CNVs were detected using CNVFinder [5]. This algorithm automatically increases the sensitivity of detection when the overall sample variance is low. Since the SCZ samples had generally higher variation in fluorescence than LBC samples, CNVFinder detected fewer CNVs in SCZ samples than controls (Figure 1). The total number of CNV calls was 3551 in the cases (1715 gains, 1836 losses, 39 CNVs average per sample) and 4041 in the controls (2038 gains 2003 losses, 44 CNVs average per sample) (Figures 1a and 1b). In each cohort, CNVs from multiple individuals may overlap at the same genomic location. To generate sets of non-overlapping CNV genomic locations, we grouped CNVs for each cohort into CNVRs (CNV regions). For our purposes, we defined CNVRs as clusters of CNVs or singletons isolated by more than 1 Mb from the next adjacent CNV. SCZ samples were found to harbour 449 CNVRs (147 gain only, 138 loss only, 164 gain or loss), whereas controls had 481 (166 gain only, 141 loss only, 174 gain or loss) (Figures 1e and 1f). The CNV length distributions were broadly similar between cases and controls (Figures 1c and 1d), as were ratios of CNVRs representing rare compared with recurrent CNVs. In cases, 204 CNVRs represented rare events, whereas 245 were recurrent; in controls, 211 CNVRs were associated with rare CNVs compared with 270 regions with recurrent CNVs (Figures 1g and 1h).

Figure 1 Overall characteristics of CNVs and CNVRs found by CNVFinder in cases (a, c, e and g) and controls (b, d, f and h)

Among CNVs (ad), similar numbers of gains and losses were observed in each cohort (a and b), and the number of clones associated with gains and losses of DNA were similar between cohorts (c and d).

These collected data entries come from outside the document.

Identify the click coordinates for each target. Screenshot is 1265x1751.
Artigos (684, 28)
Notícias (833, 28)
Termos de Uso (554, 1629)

CNV regions in cases (e) and controls (f) had similar fractions of gains, losses and regions of gain and loss. Cases (g) and controls (h) both had roughly half of CNV regions representing single events within their cohort.

Validation of individual CNVs by secondary platforms

Previous literature proposed the role of rare CNVs in schizophrenia, with an estimated enrichment in cases of up to three times that found in controls. The fact that CNVFinder penalizes the SCZ samples more heavily due to their higher variation makes it less likely that any such enrichment will be found in our dataset. Conversely, it was expected that CNVs detected as specific to the SCZ samples were more likely to represent true rare variants. We therefore validated CNVs that were specific to cases for potential schizophrenia candidate genes.

Validation was performed by quantitative PCR or by using Nimblegen high-density oligonucleotide arrays in 11 individual CNVs, of which ten were technically confirmed (see Supplementary Table S1 at http://www.biochemsoctrans.org/bst/038/bst0380445add.htm). In addition, we compared CNVs from 39 individuals in our study, with CNVs detected by standard genotyping arrays in the same patients, which were included in the ISC study [8]. Of 91 CNVs in 39 individuals, 50 were confirmed in our CNV calls (Supplementary Table S1). We noted that three individuals accounted for fully one third of the 91 ISC calls. When these individuals were excluded, 77% (46 out of 60) of ISC calls were replicated in our study.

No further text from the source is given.